Metti in pratica —
A – Ricopia fedelmente il passo dell'articolo sui whistleblower che inizia con le parole contenenti "Per un anno" e termina con "in nome dell’antiterrorismo.".
B – Elenca tutti i whistleblower che l'articolo sui whistleblower cita per nome.

Italiani per Hale (peacelink.it)


 

Il «dissenso patriottico» dei Whistleblower

La ricaduta . La loro battaglia ha cambiato le idee dei cittadini sulle scelte del governo Usa

Pochi giorni prima dell’inizio delle commemorazioni del 9/11, la deputata socialista Ilhan Omar si è rivolta pubblicamente al presidente Biden chiedendogli di graziare il whistleblower Daniel Hale, ex membro dell’aeronautica statunitense condannato a luglio a 45 mesi di carcere per aver divulgato informazioni classificate che hanno rivelato il programma statunitense dei droni e degli omicidi mirati. A marzo Hale si era dichiarato colpevole per aver violato l’Espionage Act, una legge risalente alla prima guerra mondiale, e nella sua lettera a Biden, Omar ha scritto: «La questione legale della colpevolezza del signor Hale è risolta, ma la questione morale rimane aperta. Credo fermamente che sia giustificato un perdono completo, o almeno una commutazione della sua pena».

A 20 anni dagli attentati dell’11 settembre, l’immagine pubblica dei whistleblower è cambiata. «Whistleblowers set us free» è la scritta che campeggia su una maglietta molto popolare tra gli attivisti americani, ma in Usa non è più necessario essere un attivista per condividerne il senso.

Figure come quelle di Hale, Edward Snowden, Tom Drake, Chelsea Manning, John Kiriakou e una miriade di altri whistleblower incombono su un mondo sempre meno popolato da personaggi aderenti alle regole, invece fedeli al «dissenso patriottico», come lo ha definito il veterano, scrittore ed attivista Danny Sjursen, che ha prestato servizio sia in Iraq che in Afghanistan, ed ora è autore di un’analisi critica della guerra in Iraq, nella quale ha coniato questa espressione per spiegare lo spartiacque creato da quella guerra nel concetto di patriottismo.

Per un anno dopo l’attacco alle torri qualsiasi segno di critica nei confronti del governo veniva percepita come un’imperdonabile aggressione al sacro amor patrio. La guerra in Iraq e poi le rivelazioni di Chelsea Manning sui crimini compiuti dall’esercito Usa in Iraq e Afghanistan, hanno portato a un cambio di registro. Se non fosse stato per l’atto di dissenso patriottico di Manning quei crimini sarebbero stati insabbiati, così come a Snowden si deve la presa di coscienza del programma di sorveglianza di massa del governo sui suoi stessi cittadini, sempre in nome dell’antiterrorismo.

Dati da esaminare —
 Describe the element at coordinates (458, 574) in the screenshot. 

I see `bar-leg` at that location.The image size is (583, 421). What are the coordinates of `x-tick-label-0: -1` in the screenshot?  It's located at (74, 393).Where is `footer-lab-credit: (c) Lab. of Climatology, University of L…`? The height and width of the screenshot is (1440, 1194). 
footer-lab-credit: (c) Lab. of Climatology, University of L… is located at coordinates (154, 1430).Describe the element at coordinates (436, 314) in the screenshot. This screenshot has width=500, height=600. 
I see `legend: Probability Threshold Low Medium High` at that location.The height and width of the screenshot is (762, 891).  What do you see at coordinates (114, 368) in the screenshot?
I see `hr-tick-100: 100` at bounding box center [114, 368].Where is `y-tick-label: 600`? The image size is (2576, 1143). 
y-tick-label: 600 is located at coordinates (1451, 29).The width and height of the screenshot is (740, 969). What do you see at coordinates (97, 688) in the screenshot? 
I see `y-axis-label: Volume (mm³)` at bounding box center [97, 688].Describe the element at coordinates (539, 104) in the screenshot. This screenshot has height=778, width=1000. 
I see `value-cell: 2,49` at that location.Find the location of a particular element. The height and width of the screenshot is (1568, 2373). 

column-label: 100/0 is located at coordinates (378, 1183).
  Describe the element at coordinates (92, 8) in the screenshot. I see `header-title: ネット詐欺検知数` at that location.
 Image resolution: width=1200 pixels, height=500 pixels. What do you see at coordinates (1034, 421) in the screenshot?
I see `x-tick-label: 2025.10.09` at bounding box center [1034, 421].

Risposte per compito —
A –
Per un anno dopo l’attacco alle torri qualsiasi segno di critica nei confronti del governo veniva percepita come un’imperdonabile aggressione al sacro amor patrio. La guerra in Iraq e poi le rivelazioni di Chelsea Manning sui crimini compiuti dall’esercito Usa in Iraq e Afghanistan, hanno portato a un cambio di registro. Se non fosse stato per l’atto di dissenso patriottico di Manning quei crimini sarebbero stati insabbiati, così come a Snowden si deve la presa di coscienza del programma di sorveglianza di massa del governo sui suoi stessi cittadini, sempre in nome dell’antiterrorismo.

B – Daniel Hale, Edward Snowden, Tom Drake, Chelsea Manning, John Kiriakou